● WRITTEN INSTRUCTION
Give back the rows below word for word, leaving out the pictures.

● INPUT FOR THIS TASK

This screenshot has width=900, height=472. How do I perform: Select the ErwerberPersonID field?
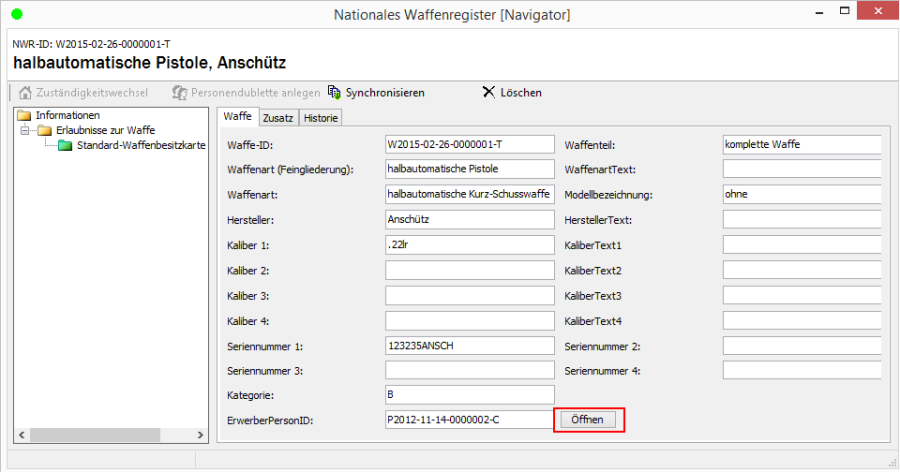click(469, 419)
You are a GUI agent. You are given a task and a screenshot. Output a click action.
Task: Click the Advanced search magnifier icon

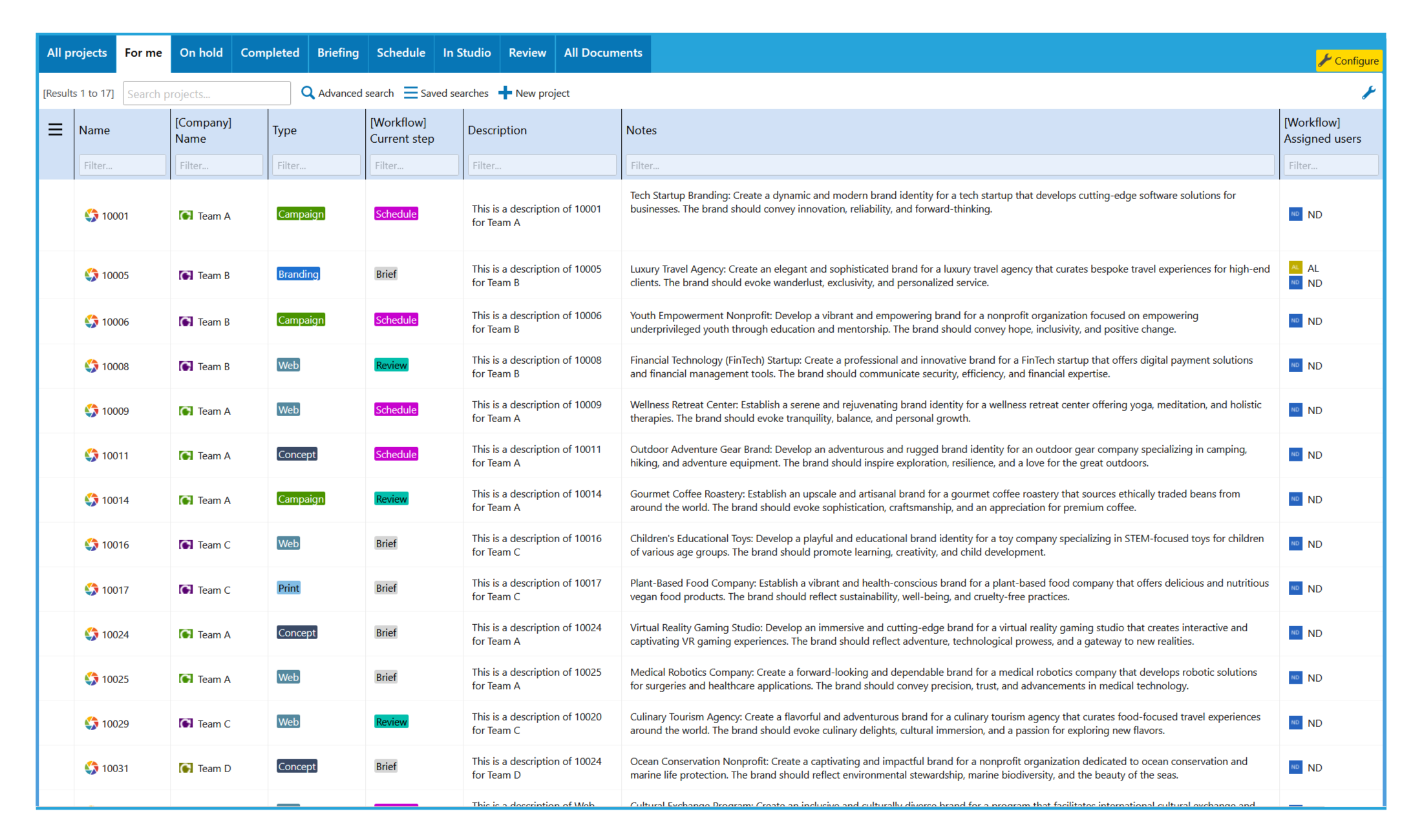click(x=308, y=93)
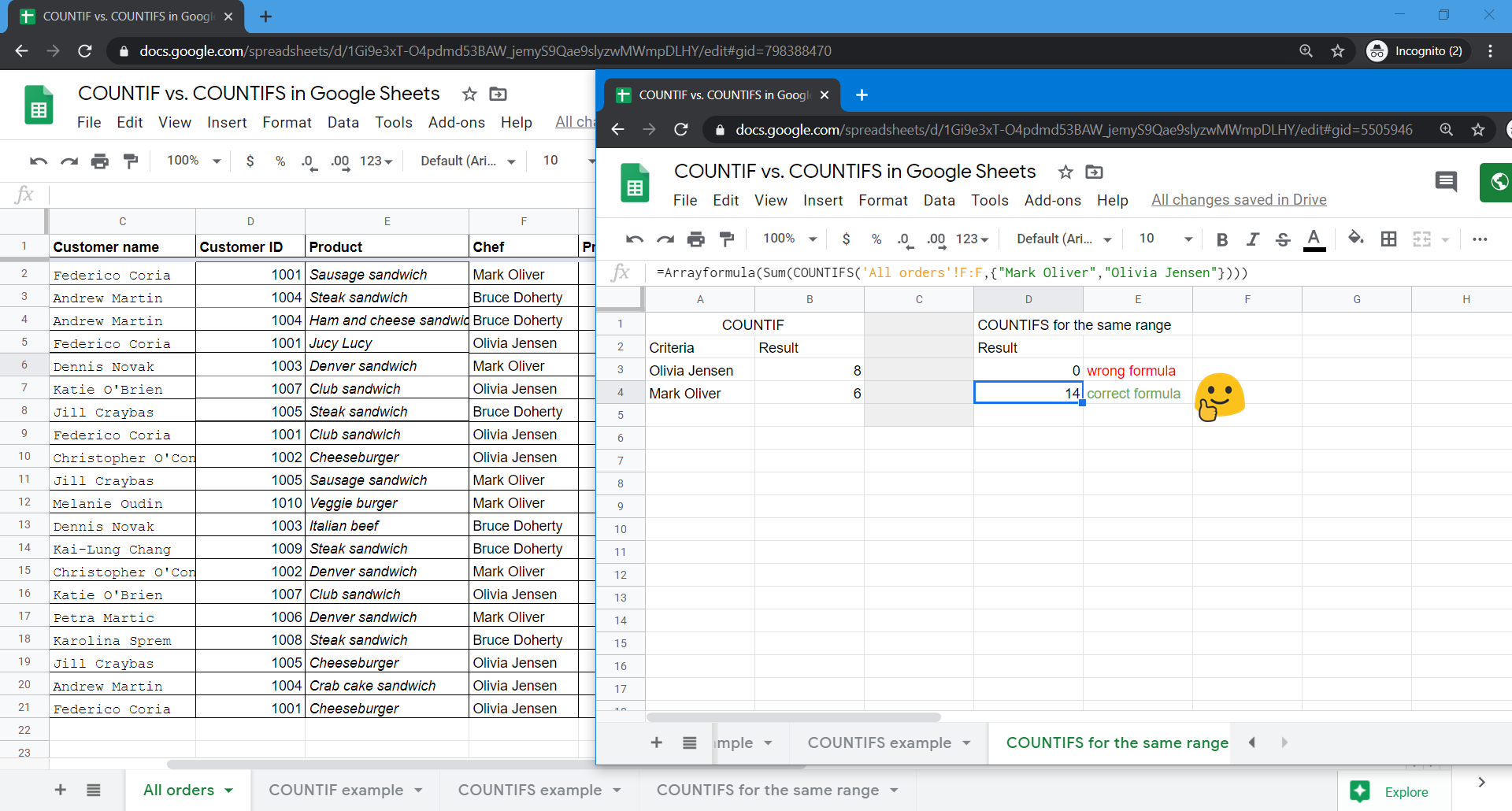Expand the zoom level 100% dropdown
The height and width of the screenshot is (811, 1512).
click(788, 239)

● TASK RESPONSE
This screenshot has width=900, height=472. How do I perform: Select the ErwerberPersonID field?
click(469, 419)
You are a GUI agent. You are given a task and a screenshot. Output a click action.
Task: Click the Advanced search magnifier icon

click(x=308, y=93)
Expand the zoom level 100% dropdown
The height and width of the screenshot is (811, 1512).
click(788, 239)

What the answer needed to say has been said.